AIM OF THE EXERCISE:
Return a verbatim copy of the part of the material that opens with the line containing "Task: Click the Student ID column header" and closes with the line containing "Click into the", including both of those lines.

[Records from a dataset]
## Begin
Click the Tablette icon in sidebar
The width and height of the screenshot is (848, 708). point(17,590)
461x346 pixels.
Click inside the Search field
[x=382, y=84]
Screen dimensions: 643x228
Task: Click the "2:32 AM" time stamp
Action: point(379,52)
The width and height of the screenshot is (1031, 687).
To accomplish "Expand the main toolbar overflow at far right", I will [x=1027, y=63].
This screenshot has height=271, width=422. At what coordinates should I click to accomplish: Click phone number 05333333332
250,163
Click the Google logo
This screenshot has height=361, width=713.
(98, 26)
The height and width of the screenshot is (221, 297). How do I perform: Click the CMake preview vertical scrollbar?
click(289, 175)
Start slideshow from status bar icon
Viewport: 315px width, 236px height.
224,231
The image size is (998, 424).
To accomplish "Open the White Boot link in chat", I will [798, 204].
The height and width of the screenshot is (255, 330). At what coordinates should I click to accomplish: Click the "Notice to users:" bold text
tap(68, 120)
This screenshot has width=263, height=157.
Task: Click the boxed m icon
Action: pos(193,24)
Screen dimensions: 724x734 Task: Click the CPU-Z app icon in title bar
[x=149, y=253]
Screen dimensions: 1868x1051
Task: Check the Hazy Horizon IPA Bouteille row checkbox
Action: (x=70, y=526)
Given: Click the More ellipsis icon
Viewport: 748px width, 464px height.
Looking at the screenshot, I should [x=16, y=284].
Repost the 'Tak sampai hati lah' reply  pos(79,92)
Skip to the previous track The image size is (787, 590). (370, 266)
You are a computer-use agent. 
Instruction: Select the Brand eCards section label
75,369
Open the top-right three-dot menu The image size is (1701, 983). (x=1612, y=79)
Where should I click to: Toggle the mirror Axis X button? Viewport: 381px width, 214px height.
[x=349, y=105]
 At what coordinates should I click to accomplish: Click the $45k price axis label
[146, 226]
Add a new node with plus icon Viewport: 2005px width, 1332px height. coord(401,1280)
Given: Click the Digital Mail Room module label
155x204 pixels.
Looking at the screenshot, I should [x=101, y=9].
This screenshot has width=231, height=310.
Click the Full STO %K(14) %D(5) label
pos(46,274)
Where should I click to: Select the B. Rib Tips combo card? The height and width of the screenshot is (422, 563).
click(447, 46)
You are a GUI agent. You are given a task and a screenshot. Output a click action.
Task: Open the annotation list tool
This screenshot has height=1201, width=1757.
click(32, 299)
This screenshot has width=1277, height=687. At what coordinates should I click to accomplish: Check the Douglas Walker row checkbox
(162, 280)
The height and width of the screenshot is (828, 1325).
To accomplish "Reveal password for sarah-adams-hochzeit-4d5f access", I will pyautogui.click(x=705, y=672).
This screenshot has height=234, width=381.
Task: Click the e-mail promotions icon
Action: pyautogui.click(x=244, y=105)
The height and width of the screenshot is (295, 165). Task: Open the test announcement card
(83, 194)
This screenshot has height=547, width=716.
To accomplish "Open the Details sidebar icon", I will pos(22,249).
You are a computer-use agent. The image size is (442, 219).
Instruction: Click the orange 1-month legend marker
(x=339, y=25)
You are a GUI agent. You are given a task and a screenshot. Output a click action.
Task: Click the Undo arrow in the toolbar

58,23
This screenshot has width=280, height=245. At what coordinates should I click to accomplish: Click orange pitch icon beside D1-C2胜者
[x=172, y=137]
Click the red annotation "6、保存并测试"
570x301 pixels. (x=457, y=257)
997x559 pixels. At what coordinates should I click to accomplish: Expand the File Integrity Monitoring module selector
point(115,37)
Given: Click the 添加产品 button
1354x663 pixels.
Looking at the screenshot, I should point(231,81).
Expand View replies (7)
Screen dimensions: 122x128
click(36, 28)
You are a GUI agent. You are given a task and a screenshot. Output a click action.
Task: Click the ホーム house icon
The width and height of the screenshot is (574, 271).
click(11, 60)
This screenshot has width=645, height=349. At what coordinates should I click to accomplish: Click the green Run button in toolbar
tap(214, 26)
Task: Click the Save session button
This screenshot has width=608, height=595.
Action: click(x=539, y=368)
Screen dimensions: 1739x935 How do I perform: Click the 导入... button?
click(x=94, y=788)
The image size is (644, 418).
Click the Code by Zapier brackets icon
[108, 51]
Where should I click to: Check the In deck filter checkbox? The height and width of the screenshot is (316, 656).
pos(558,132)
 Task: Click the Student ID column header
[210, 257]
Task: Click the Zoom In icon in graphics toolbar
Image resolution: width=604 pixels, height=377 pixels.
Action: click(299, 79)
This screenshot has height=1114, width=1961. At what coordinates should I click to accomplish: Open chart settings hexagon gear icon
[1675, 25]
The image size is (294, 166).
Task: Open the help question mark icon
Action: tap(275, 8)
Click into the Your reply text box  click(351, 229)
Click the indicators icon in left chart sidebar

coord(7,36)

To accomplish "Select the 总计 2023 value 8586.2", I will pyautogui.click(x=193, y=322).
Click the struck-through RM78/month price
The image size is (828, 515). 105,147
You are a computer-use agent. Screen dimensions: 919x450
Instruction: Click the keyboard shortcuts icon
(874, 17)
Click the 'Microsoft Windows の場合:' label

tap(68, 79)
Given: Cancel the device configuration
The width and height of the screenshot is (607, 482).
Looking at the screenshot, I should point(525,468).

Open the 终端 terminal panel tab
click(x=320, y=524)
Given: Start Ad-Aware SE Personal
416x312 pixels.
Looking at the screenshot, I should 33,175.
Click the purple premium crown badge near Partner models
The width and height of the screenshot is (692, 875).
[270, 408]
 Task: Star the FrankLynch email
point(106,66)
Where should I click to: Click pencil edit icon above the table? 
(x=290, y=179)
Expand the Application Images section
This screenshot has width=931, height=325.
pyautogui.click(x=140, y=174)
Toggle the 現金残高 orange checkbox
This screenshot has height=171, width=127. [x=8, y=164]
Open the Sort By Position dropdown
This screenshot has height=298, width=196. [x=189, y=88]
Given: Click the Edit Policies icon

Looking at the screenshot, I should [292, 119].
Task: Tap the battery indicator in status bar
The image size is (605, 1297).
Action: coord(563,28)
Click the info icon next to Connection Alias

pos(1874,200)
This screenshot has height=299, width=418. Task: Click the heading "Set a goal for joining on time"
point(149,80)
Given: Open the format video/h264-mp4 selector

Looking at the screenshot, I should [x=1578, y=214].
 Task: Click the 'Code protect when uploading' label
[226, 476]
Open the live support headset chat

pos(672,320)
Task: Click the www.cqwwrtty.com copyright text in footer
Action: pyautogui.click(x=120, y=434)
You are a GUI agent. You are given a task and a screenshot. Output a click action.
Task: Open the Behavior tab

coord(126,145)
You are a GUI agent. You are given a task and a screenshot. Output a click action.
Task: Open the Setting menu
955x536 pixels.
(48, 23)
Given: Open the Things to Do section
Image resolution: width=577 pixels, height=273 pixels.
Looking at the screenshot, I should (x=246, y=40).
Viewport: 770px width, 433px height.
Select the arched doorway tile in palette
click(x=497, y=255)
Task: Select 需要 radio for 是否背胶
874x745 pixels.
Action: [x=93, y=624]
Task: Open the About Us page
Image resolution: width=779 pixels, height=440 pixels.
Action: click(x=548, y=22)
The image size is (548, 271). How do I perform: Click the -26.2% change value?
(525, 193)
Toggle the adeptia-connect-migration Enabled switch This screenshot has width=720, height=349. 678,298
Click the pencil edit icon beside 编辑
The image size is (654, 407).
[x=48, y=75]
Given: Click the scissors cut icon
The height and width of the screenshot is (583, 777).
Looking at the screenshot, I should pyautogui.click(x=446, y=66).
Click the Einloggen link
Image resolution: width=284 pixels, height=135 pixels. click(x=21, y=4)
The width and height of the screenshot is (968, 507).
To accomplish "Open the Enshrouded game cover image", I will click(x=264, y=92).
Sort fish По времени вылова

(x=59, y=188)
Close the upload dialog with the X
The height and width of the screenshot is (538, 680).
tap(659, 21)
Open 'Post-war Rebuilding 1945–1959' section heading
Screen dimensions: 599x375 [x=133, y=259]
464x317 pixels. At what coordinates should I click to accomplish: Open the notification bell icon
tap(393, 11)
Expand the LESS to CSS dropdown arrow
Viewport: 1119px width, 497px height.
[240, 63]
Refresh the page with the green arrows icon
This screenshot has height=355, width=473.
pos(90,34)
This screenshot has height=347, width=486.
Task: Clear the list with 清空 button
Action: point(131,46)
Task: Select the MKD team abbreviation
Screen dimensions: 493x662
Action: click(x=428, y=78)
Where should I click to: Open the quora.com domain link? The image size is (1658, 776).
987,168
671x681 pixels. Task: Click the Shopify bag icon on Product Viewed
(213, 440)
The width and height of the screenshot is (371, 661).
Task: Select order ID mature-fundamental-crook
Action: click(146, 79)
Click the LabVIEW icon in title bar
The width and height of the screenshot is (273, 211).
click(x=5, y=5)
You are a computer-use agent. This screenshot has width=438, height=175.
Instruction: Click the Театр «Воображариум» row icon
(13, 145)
## End
RESPONSE:
 Task: Click the Student ID column header
[210, 257]
Task: Click the Zoom In icon in graphics toolbar
Image resolution: width=604 pixels, height=377 pixels.
Action: click(299, 79)
This screenshot has height=1114, width=1961. At what coordinates should I click to accomplish: Open chart settings hexagon gear icon
[1675, 25]
The image size is (294, 166).
Task: Open the help question mark icon
Action: tap(275, 8)
Click into the Your reply text box  click(351, 229)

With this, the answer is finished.